- _Work instruction 1_: List every library named in the forum thread on TypeScript and JavaScript performance below.

- _Document passage_:
That’s an interesting discrepancy, I might have had the same gut reaction. But you’re using that assumption to cast slippery-slope doubt on the whole project without knowing anything specific. It’s possible you’re right, but maybe find out which algorithms are being used first? Perhaps there is a reason that TypeScript actually is an order of magnitude slower than JavaScript. The Benchmark Game project was specifically set up to allow people to scrutinize the algorithms used and make fair comparisons, so it might be unwise to start with the assumption that the most basic aspect of the project failed spectacularly and that something really obviously stupid and easy to fix is happening. I am at least giving benefit of the doubt and wondering what might be wrong with TypeScript. It’s not implausible since other languages take just as long.
You can write literally any JavaScript program with TypeScript (falling back to the `any` type if you really need to), so this doesn't really work in this case.
Also, typical TypeScript programs are faster than typical JavaScript programs, because JavaScript JITs like predictable object shapes and monomorphic functions for the same reasons that other language implementations require them. Libraries like lodash and bluebird take advantage of this fact without using TypeScript, but TypeScript steers you towards these patterns.
>typical TypeScript programs are faster than typical JavaScript programs
Person who works on js engines here :)
You would think this is the case, but in actuality, js and ts are about on par in performance (assuming similarly written code). This is in fact due to the fact engines optimize for idiomatic js patterns, not idiomatic typescript patterns. often these will align, but in some cases (usually revolving around generics and inheritance) well written js will actually fall through the optimization pipeline faster due to following more patterns that have specific optimization checks.
Any articles/resources on writing high-performance JS that you would recommend? I don't use JS for work, but just for random fun stuff. So just curious to learn more about it.
Check out gl-matrix.js, that’s one designed for being fast. It’s a simple math library, but the main way it achieves fast is by not allocating memory.
After having worked on JS for some large web apps that need good graphics performance, the two rules of thumb in my head for making JS fast are: 1- avoid dynamic memory allocation, and 2- avoid using the functional primitives like map.
The first one is more or less true in all languages, memory allocation always costs a lot, and if you can pre-allocate memory and/or re-use memory along the way, the code will run faster. This means paying attention to what things in JavaScript will allocate memory under the hood, use of dicts, use of 3rd party library and framework functions, etc.
The second one is a bummer; I love using the functional primitives. But map is slower than a for loop, all else being equal. It has gotten relatively faster over time. I mostly use functional everywhere, and only resort to for loops in performance critical code.

- _Work instruction 2_: Recast the listing, from its first line to the line with "center [957, 259].", as a Markdown table with the columns n and Line. Number each row and leave out blank lines.

- _Records provided_:

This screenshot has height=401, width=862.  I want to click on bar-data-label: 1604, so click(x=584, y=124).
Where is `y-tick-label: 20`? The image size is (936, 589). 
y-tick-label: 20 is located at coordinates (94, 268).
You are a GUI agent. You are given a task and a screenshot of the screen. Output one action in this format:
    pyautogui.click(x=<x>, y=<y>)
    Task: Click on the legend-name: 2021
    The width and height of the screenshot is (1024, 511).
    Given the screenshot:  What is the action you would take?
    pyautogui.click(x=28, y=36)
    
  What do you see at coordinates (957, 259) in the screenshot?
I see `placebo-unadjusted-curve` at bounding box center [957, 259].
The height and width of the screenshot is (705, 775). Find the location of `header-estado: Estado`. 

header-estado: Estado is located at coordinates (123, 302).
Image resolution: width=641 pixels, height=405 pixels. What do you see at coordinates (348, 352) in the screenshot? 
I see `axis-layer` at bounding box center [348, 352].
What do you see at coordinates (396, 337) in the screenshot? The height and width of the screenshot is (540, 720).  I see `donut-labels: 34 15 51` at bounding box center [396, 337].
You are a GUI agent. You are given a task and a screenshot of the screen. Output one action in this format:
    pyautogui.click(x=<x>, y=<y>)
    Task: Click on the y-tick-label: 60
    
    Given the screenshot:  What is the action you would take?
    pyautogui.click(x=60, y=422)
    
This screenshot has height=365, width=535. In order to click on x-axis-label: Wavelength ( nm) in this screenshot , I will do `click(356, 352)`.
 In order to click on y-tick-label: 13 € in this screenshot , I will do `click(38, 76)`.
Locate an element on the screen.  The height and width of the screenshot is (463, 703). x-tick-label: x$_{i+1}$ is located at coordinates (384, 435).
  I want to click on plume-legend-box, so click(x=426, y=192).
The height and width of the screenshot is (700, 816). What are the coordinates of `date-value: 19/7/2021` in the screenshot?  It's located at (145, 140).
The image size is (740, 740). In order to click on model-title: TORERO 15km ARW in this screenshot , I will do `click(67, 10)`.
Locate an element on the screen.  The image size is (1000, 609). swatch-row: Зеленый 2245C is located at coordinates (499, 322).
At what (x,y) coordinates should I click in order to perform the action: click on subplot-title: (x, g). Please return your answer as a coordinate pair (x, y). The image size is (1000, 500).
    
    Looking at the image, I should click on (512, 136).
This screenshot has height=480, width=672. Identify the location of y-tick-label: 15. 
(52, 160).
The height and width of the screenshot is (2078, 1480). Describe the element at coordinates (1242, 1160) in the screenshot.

- _Expected output 1_:
- lodash
- bluebird
- gl-matrix.js

- _Expected output 2_:
| n | Line |
|---|---|
| 1 | This screenshot has height=401, width=862.  I want to click on bar-data-label: 1604, so click(x=584, y=124). |
| 2 | Where is `y-tick-label: 20`? The image size is (936, 589).  |
| 3 | y-tick-label: 20 is located at coordinates (94, 268). |
| 4 | You are a GUI agent. You are given a task and a screenshot of the screen. Output one action in this format: |
| 5 |     pyautogui.click(x=<x>, y=<y>) |
| 6 |     Task: Click on the legend-name: 2021 |
| 7 |     The width and height of the screenshot is (1024, 511). |
| 8 |     Given the screenshot:  What is the action you would take? |
| 9 |     pyautogui.click(x=28, y=36) |
| 10 |   What do you see at coordinates (957, 259) in the screenshot? |
| 11 | I see `placebo-unadjusted-curve` at bounding box center [957, 259]. |